Quality key to better-burger success

For all of the buzz surrounding global-food trends like ethnic flavors and small plates, it might come as a surprise that one of the things consumers are most clamoring for is as American as apple pie: hamburgers. 95 percent of consumers report eating a burger at least once per month, according to Chicago research firm Technomic’s 2013 Burger Consumer Trend Report.

With consumer demand for premium burgers higher than ever before, operators need only look around to see that the industry is responding in kind. Better-burger concepts are becoming ubiquitous—in fact, six burger concepts made this year’s Future 50 list, Restaurant Business’ annual ranking of the nation’s fastest-growing small chains.

In the face of market saturation and rising commodity costs, it can be difficult for operators to differentiate themselves from other better-burger concepts. However, by focusing on the quality of the beef they’re serving, operators can meet consumer expectations for premium burgers and compete effectively for share of stomach.

The connections consumers make between premium burgers and beef quality is a natural one—after all, “better burger” often denotes high-end ingredients, says Scott Hume, editor of BurgerBusiness.com, and telling the sourcing story has never been more important than it is today. “Consumers care about quality and sourcing, and in some cases, they care about breed,” he says. “Consumers want information on burgers.”

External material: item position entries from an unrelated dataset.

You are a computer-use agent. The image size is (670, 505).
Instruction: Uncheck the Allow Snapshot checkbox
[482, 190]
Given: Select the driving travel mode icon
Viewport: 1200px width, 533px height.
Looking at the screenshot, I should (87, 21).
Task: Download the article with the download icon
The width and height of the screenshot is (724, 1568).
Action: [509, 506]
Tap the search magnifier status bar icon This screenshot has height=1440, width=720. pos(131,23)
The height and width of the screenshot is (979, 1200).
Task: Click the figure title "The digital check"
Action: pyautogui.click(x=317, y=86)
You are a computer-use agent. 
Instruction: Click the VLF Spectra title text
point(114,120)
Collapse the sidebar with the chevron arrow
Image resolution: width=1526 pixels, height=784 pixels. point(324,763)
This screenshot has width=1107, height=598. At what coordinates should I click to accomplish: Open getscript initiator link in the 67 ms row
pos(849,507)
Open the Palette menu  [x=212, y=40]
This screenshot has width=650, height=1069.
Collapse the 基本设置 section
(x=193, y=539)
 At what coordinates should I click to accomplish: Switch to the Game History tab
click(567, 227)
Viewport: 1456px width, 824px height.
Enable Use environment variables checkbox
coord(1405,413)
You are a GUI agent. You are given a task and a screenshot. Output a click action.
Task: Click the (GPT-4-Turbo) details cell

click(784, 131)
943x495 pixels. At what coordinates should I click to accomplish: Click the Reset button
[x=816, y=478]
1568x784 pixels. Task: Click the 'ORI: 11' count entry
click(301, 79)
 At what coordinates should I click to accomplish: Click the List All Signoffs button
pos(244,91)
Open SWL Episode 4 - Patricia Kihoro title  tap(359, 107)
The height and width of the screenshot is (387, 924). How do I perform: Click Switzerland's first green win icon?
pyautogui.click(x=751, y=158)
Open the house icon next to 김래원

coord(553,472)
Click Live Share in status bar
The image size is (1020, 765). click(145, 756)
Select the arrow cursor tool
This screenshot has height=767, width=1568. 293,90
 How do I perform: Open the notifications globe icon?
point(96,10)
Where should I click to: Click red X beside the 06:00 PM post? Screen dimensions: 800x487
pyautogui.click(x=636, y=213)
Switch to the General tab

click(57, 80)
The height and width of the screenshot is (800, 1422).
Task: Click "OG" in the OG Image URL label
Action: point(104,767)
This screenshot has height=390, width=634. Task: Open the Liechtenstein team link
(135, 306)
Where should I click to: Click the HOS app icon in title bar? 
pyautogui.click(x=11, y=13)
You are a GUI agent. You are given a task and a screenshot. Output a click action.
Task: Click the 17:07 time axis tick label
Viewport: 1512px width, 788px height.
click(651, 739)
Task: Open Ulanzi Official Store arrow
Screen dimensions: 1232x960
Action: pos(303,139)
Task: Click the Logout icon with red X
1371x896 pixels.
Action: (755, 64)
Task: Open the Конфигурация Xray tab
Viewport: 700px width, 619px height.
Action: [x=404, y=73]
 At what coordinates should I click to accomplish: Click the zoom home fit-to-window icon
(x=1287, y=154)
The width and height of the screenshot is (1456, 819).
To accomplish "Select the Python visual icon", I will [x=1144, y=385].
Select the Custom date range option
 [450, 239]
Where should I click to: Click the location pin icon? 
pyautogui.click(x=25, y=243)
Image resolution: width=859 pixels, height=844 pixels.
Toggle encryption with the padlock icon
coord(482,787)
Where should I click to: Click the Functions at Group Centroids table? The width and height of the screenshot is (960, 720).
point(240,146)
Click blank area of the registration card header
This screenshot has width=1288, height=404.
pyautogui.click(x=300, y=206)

To that end, operators should consider offering naturally-raised beef, Angus or Hereford beef and primal or in-house grinds and building a story around those quality offerings. Using menu call-outs that include these indicators, for example, can appeal to customers who seek this type of information.

Operators can also train staff members on the details of the beef they’re offering. Consumers often have questions about proteins that menu call-outs can’t answer, so conducting a “Beef 101” class and providing training can help staff members feel more confident when answering customer questions.

Interestingly, offering quality beef can actually be a way to offset rising commodity costs. Burgers are highly craveable menu items, and premium burgers made with quality beef can be way to draw consumers in and tempt them to open their wallets. In fact, 62 percent of consumers say that meat quality and taste is the most important factor influencing burger purchasing decisions, according to Technomic. Premium burgers also provide a versatile, mid-level price point for value-conscious consumers who want beef as their entrée and are looking for an elevated dining experience.

Menuing quality beef also minimizes the need to offer over-the-top signature burgers and dozens of toppings, some of which can be expensive for operators. “If you have a high-quality beef patty, you want your customers to taste it,” says Hume. “Operators should look at toppings that enhance the flavors of good beef rather than cover it up.”